__Estratto della fonte__:
━━━━━━━━━━━━━━━━━━━━

12 Luglio 2004: Partenza da Inverness alla volta del Cawdor Castle, romanticamente collegato a Shakespeare e al suo MacBeth (uccisione di Duncan), un castello superbo, quello che ciascuno si aspetta di poter vedere. E non è un monumento freddo ma la splendida dimora di Dowager Contess Cawdor. Ambienti interni sfarzosi, ricchi arredi, arazzi alle pareti con le storie di Don Chishotte, pinacoteca degli antenati e bellissimi giardini (selvatico, formale, labirinto, sentieri naturali etc.).
Ultimata la visita al castello, spersi sulle montagne dei Gran piani, davanti ad una sospirata breakfast si accende la discussione: discesa verso Aberdeen lungo costa –come suggeritoci- o tagliare per l’interno verso Balmoral, residenza preferita della regina Elisabetta e luogo istituzionale (God save the Queen). La votazione non può che tener conto dell’invito pressante della regina che, dopo il Britannia, ci vuol fare vedere la sua casetta estiva. Il parco è stupendo, con piante secolari quasi scolpite con cura dai giardinieri; i prati all’inglese sembrano curati con le forbicine da unghie tanto sono regolari e i fiori occupano totalmente lo spazio della serra.
Dopo la visita assai limitata degli spazi interni decidiamo di non far uso del trailer a cui si affidano gli altri visitatori. Possiamo ben arrangiarci da soli; e dopo chilometri di cammino per campi da golf e cricket, persi nel verde, quando già temevamo il peggio, siamo riusciti finalmente a riconquistare il luogo della sosta macchine. Giungiamo ad Aberdeen e siamo premiati da un B&B in linea con quanto visitato dal momento che la nostra camera a tre letti (altro non si è trovato!) si rivela assai meglio del previsto per ampiezza, eleganza e non manca un bow-window dove possiamo sederci a leggere con aria signorile e vagamente snob (Albany Guest House, 18 Whinhill road). Bello il B&B quanto brutta, sporca la cittadina dove per la prima volta mangiamo malissimo.

━━━━━━━━━━━━━━━━━━━━

__Dati forniti__:
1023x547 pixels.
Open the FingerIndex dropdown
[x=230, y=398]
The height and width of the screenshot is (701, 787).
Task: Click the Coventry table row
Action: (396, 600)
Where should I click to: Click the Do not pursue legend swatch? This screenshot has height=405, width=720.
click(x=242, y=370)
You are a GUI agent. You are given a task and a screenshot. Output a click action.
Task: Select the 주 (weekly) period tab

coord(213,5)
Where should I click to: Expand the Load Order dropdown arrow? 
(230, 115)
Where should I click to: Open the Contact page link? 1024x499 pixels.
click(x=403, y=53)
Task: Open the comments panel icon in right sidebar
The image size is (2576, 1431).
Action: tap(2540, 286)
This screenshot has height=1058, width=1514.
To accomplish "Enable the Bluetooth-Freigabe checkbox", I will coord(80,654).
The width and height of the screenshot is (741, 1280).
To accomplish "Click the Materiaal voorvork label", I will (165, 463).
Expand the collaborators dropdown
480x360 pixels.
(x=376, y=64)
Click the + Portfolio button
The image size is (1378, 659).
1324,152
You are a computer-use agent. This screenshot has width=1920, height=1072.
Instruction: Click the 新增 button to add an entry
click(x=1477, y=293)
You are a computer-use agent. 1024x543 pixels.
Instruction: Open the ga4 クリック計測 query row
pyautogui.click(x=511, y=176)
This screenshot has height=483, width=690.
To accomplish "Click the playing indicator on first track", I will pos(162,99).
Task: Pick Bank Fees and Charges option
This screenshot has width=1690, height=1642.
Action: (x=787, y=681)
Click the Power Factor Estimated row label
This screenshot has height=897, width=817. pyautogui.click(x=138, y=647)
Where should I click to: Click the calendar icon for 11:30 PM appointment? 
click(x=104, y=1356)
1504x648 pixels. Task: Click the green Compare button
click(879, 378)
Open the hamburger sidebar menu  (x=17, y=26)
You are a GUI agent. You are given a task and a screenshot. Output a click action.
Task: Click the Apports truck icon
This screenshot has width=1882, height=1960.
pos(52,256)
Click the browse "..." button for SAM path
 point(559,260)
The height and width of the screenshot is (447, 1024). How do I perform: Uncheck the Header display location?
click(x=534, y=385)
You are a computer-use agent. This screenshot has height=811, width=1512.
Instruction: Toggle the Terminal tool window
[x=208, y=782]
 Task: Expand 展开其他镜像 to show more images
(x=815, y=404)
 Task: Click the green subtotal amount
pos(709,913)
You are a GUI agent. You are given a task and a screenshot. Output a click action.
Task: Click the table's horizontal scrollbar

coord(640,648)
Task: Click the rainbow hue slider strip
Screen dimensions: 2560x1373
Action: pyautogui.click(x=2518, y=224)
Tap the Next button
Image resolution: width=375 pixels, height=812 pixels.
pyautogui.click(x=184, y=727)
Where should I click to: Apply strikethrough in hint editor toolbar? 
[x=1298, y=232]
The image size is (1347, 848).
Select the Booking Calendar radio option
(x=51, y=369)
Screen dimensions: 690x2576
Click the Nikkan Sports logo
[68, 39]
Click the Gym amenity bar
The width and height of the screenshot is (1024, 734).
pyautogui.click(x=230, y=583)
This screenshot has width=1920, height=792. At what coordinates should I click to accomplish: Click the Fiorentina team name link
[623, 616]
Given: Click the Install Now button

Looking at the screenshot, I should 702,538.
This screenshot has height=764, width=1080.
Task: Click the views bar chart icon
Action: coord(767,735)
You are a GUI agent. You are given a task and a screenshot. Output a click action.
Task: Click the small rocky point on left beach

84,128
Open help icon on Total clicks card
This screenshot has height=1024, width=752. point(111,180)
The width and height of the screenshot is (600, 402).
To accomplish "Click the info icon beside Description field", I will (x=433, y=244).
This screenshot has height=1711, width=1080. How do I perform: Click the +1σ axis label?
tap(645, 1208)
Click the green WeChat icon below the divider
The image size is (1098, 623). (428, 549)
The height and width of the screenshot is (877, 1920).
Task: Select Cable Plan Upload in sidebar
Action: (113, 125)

━━━━━━━━━━━━━━━━━━━━

Queste tre affermazioni concordano con il resoconto di viaggio? Rispondi sì o no a ciascuna, riportando tra virgolette le parole del testo che lo decidono.
1. Il Cawdor Castle viene descritto come un monumento freddo.
2. La camera del B&B di Aberdeen aveva tre letti.
3. Per visitare Balmoral gli autori si servono del trailer usato dagli altri visitatori.

1. No: «E non è un monumento freddo ma la splendida dimora di Dowager Contess Cawdor.»
2. Sì: «la nostra camera a tre letti (altro non si è trovato!)»
3. No: «decidiamo di non far uso del trailer a cui si affidano gli altri visitatori.»